How is red Burgundy 2015 faring?

2015 was a vintage marked with warm weather in Burgundy resulting in wines with a lot of fruit, and good concentration. Upon release I heard some saying it was somewhere in between 2009 and 2010 in terms of style. Tasting a number of them young I found them rather ripe for my taste, preferring the 2014s, having more tension. We’re four years down the line now, so I was curious to see how the 2015s had evolved since then and if they had some of their “baby fat”. Still too early to open the more prestigious appellations, so I decided to open a few bottles that should be up for business by now.

Supplied records:
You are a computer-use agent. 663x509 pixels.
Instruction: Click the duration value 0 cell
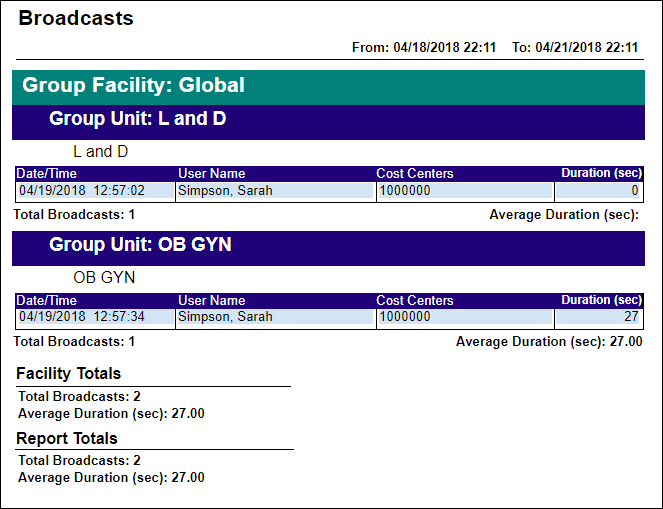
---
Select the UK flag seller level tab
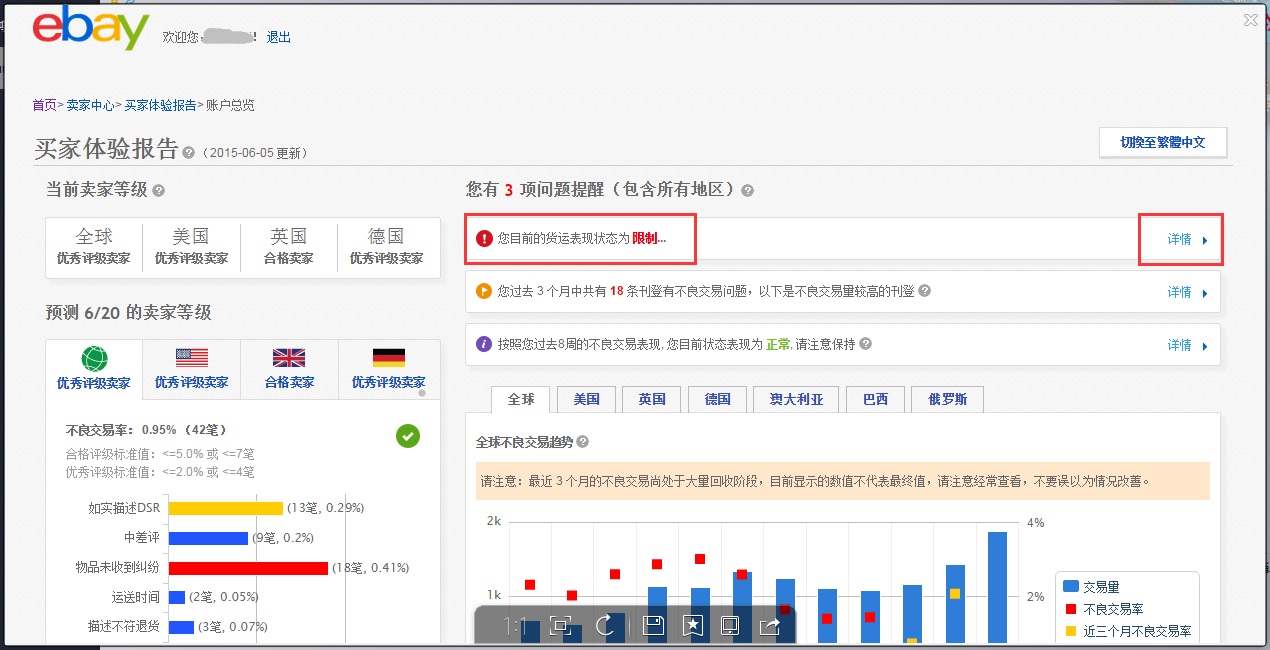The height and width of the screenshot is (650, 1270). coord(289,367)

Directive 1: Copy the red Burgundy 2015 text word for word, starting at "How is red Burgundy" and ending at "business by now.".
Directive 2: Using the red Burgundy 2015 text, decide whether each statement agrees with it, answering yes or no and quoting the words that settle it: (a) The 2015 vintage in Burgundy had cool weather. (b) When tasting the wines young, the writer liked the 2014s better. (c) The writer opened bottles from the more prestigious appellations.
Work only from the red Burgundy 2015 text.

Complete output 1:
How is red Burgundy 2015 faring?

2015 was a vintage marked with warm weather in Burgundy resulting in wines with a lot of fruit, and good concentration. Upon release I heard some saying it was somewhere in between 2009 and 2010 in terms of style. Tasting a number of them young I found them rather ripe for my taste, preferring the 2014s, having more tension. We’re four years down the line now, so I was curious to see how the 2015s had evolved since then and if they had some of their “baby fat”. Still too early to open the more prestigious appellations, so I decided to open a few bottles that should be up for business by now.

Complete output 2:
(a) No: "2015 was a vintage marked with warm weather in Burgundy"
(b) Yes: "preferring the 2014s, having more tension"
(c) No: "Still too early to open the more prestigious appellations"